— Start Source excerpt —

Monday, April 19, 2010

The Big Dog Digs Up Some Bones

The bones in this case being the remains of the Glass-Steagall Act that Clinton repealed ten years ago by signing the Gramm-Leach-Bliley Act into law in its place.  Glass-Steagall was the firewall set up after the Great Depression between banks, insurance companies, and investment firms to stop them from getting into each others' realm of business.  Clinton's outgoing act as President was to bring down that firewall, creating the climate that led to the financial ruin that took place over the last decade.  Talking to Jake Tapper on Sunday, Clinton finally signaled he regretted doing that.  Crooks & Liars:
CLINTON: Well, I think on the derivatives – before the Glass-Steagall Act was repealed, it had been breached. There was already a total merger practically of commercial and investment banking, and really the main thing that the Glass-Steagall Act did was to give us some power to regulate it – the repeal. And also to give old fashion traditional banks in all over America the right to take an investment interest if they wanted to forestall bankruptcy. Sadly none of them did that. Mostly it was just the continued blurring of the lines, but only about a third of all the money loaned today is loaned through traditional banking channels and that was well underway before that legislation was signed. So I don’t feel the same way about that.

I think what happened was the SEC and the whole regulatory apparatus after I left office was just let go. I think if Arthur Levitt had been on the job at the SEC, my last SEC commissioner, an enormous percentage of what we’ve been through in the last eight or nine years would not have happened. I feel very strongly about it. I think it’s important to have vigorous oversight.

Now, on derivatives, yeah I think they were wrong and I think I was wrong to take it because the argument on derivatives was that these things are expensive and sophisticated and only a handful of investors will buy them and they don’t need any extra protection, and any extra transparency. The money they’re putting up guarantees them transparency. And the flaw in that argument was that first of all sometimes people with a lot of money make stupid decisions and make it without transparency.

— End Source excerpt —
— Start Information shown —

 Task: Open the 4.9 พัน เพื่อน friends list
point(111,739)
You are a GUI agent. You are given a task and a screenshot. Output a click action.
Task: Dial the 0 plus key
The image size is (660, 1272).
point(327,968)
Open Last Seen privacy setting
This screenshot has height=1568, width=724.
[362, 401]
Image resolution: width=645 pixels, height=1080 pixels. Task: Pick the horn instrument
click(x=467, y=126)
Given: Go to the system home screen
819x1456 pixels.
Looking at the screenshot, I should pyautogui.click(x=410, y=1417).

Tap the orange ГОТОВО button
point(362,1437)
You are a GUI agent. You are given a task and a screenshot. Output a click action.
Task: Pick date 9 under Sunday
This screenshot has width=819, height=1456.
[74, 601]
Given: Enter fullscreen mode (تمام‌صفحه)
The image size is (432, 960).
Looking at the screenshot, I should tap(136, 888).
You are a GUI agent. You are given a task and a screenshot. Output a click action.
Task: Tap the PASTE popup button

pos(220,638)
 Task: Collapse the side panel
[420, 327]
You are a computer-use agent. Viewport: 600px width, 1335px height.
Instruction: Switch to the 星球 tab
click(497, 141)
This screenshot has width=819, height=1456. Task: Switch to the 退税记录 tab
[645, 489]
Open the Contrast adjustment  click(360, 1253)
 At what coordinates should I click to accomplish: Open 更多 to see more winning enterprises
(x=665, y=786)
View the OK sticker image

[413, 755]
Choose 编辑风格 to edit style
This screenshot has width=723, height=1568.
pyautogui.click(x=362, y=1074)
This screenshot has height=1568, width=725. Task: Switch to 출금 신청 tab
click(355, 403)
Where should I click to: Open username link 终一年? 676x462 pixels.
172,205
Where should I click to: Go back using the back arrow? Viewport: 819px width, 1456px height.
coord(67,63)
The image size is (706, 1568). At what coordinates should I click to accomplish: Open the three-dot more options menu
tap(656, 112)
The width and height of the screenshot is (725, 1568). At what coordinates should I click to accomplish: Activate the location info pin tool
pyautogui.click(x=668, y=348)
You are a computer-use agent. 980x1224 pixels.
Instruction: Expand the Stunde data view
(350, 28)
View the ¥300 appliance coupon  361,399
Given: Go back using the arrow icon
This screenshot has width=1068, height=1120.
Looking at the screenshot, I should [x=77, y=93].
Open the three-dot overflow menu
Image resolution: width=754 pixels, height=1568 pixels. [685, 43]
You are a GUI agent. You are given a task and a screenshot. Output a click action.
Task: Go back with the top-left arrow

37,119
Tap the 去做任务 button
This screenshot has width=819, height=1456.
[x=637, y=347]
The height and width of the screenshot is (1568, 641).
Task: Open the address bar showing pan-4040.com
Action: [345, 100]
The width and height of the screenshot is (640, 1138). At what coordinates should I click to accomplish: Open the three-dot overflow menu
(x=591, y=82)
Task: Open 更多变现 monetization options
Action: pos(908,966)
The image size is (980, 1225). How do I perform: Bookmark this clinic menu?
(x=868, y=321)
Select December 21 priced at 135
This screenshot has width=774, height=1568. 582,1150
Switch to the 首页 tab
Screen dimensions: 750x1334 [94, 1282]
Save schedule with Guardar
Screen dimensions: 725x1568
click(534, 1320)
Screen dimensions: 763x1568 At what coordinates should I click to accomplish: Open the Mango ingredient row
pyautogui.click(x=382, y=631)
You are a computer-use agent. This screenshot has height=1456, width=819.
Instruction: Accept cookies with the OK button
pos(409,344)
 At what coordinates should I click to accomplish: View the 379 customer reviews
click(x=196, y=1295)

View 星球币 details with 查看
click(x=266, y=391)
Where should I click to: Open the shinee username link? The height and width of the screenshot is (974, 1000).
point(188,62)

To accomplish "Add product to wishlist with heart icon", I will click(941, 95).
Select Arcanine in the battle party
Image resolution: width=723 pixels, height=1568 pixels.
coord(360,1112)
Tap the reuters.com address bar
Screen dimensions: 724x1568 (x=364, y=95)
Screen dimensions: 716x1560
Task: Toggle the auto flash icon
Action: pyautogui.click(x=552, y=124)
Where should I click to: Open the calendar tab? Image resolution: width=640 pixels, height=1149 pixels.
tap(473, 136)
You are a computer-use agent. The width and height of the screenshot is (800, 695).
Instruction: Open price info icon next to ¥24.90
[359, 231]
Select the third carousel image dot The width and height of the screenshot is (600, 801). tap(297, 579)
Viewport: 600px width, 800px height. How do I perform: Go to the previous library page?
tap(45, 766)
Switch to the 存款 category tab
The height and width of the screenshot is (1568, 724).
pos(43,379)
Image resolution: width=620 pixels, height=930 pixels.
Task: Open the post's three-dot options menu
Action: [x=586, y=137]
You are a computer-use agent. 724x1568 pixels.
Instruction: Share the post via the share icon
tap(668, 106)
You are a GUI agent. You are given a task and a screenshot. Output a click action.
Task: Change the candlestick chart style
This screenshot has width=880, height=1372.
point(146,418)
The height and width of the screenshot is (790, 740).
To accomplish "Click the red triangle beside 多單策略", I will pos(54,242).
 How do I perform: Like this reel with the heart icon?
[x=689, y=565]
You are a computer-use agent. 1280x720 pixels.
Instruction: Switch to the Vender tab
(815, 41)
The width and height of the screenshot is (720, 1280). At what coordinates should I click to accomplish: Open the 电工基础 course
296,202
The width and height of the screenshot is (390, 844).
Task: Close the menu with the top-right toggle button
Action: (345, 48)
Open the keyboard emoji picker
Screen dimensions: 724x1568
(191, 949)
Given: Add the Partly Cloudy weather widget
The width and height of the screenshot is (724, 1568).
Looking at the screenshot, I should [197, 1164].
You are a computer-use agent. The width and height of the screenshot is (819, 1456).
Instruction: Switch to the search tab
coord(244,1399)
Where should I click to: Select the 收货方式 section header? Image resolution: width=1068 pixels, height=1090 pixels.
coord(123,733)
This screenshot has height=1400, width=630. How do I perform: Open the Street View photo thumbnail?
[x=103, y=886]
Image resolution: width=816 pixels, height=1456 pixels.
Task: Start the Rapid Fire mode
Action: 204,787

— End Information shown —

**Task brief**
Can you reproduce the post on Clinton and Glass-Steagall word for word, starting with "I think what" and going on through "have vigorous oversight."? The listing above was taken from a separate source.

**Answer below**
I think what happened was the SEC and the whole regulatory apparatus after I left office was just let go. I think if Arthur Levitt had been on the job at the SEC, my last SEC commissioner, an enormous percentage of what we’ve been through in the last eight or nine years would not have happened. I feel very strongly about it. I think it’s important to have vigorous oversight.